A la suite de toutes les vives discussions politiques et de l'évolution des partis, que nous venons de retracer, on attendait avec une vive impatience l'ouverture de la session du Reichstag, qui a eu lieu le 30 novembre. On s'attendait surtout à voir le nouveau Chancelier de l'Empire, M. de Bethmann-Hallweg, sortir de son silence énigmatique et esquisser au moins les grandes lignes de sa politique. Mais cette attente aboutit à une désillusion complète.
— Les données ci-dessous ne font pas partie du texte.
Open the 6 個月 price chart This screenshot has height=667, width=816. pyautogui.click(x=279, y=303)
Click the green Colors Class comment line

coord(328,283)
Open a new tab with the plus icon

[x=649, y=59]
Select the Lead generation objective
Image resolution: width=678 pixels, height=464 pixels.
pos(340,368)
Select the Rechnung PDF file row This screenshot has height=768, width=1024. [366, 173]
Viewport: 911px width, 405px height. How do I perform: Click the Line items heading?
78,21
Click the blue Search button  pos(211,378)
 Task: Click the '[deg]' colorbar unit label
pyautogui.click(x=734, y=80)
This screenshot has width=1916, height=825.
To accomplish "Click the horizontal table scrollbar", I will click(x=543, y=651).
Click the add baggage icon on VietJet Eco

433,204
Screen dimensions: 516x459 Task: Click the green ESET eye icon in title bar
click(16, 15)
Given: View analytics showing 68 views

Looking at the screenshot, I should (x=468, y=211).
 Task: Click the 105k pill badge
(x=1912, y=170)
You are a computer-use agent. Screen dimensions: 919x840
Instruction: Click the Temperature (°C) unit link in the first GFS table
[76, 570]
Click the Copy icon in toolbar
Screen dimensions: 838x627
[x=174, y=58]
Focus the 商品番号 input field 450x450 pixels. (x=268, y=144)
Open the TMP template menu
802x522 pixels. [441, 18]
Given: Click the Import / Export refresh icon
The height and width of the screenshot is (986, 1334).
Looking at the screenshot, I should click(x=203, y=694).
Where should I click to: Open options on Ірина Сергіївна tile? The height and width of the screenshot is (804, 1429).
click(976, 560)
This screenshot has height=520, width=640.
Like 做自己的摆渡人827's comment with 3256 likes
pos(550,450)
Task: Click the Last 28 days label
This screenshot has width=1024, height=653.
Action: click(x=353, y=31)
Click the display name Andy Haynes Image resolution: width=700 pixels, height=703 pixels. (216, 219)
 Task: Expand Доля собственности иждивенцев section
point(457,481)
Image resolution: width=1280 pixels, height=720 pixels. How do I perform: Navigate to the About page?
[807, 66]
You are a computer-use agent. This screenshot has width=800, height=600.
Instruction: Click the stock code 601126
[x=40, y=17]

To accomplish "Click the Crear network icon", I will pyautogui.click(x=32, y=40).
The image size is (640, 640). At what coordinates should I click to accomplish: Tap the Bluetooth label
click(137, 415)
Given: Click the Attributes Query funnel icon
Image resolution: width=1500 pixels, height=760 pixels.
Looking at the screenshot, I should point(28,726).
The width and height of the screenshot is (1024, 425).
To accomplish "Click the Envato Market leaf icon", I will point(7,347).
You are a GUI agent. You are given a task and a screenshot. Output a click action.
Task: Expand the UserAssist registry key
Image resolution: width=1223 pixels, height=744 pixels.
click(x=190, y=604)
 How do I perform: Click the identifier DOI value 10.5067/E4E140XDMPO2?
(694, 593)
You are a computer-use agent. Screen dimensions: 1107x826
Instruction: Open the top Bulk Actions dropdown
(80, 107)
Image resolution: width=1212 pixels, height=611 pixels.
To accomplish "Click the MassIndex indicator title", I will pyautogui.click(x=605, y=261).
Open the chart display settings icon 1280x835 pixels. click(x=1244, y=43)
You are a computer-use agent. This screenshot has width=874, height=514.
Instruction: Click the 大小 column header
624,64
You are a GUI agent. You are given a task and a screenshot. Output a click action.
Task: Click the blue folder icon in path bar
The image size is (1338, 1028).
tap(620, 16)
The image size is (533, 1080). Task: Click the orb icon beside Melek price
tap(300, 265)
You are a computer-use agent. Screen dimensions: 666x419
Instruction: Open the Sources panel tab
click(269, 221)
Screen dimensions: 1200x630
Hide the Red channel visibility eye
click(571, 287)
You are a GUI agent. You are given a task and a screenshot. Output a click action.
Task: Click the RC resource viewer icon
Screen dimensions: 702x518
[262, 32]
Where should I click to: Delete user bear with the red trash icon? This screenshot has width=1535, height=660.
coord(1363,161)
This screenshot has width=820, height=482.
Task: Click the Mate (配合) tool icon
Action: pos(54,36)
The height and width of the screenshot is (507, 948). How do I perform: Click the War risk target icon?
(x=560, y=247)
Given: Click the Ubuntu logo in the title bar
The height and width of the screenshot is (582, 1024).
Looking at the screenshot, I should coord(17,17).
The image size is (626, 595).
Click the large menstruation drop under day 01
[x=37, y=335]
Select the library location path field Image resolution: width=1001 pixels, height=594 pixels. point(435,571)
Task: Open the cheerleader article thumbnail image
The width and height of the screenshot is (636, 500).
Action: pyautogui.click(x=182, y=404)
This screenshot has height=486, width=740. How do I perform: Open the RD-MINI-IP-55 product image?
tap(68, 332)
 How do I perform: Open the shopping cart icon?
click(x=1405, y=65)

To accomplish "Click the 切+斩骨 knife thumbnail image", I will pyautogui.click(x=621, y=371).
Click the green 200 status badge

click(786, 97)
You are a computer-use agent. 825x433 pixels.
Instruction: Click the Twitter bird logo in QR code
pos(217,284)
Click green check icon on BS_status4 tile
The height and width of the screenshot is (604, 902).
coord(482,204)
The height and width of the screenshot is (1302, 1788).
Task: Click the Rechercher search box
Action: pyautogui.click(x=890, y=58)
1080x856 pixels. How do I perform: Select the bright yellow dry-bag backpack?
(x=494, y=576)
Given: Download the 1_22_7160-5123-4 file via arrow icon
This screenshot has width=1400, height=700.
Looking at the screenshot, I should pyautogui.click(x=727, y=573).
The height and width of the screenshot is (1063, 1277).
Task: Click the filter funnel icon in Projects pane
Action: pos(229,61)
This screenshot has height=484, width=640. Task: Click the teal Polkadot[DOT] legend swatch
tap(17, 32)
Le « discours-programme » du nouveau Chancelier ne dura que dix minutes, pendant lesquelles le Chancelier fit de son mieux pour ne rien dire en beaucoup de mots.

Conformément à cette apsence de programme et de couleur politique, qui venait d'être ainsi proclamée, le Reichstag n'a été saisi, au cours de cette session, d'aucun projet de loi qui fût le moins. du monde de nature à provoquer une lutte entre les partis politiques. Il s'occupera presque exclusivement à discuter le budget, lequel devait être établi cette fois en s'inspirant de la plus rigoureuse économie. Mais, malgré cela, et malgré la réforme financière, il est dès à présent certain qu'on se trouvera de nouveau en face d'un déficit considérable, à moins que le Reichstag n'opère de grosses suppressions de crédits.

A côté du budget, le seul projet de loi de quelque importance qui occupera le Reichstag est la réforme du Code pénal, réforme préparée depuis de longues années. Il s'agit, là aussi, d'un travail de juristes de profession, plutôt que d'un œuvre politique.

Les quelques séances que put tenir le Reichstag, du 30 novembre au début des vacances du jour de l'an, ont été presque uniquement remplies par les discussions de politique générale qu'il est d'usage d'engager à propos de la discussion du budget en première lecture. Ces débats ne pouvaient être qu'assez stériles, puisque le programme gouvernemental qu'il s'agissait de discuter consistait précisément à n'avoir pas de programme. Néanmoins on a eu assez généralement l'impression que l'on assistait à un simple prologue et que la véritable lutte politique et parlementaire s'engagerait au Landtag de Prusse, dont la session s'ouvre le 11 janvier. C'est là, en effet, que le projet de réforme si attendu décidera pour longtemps du groupement des partis et du sort du gouvernement actuel, voire même de l'évolution future, en matière de politique intérieure, de la Prusse et de l'Allemagne.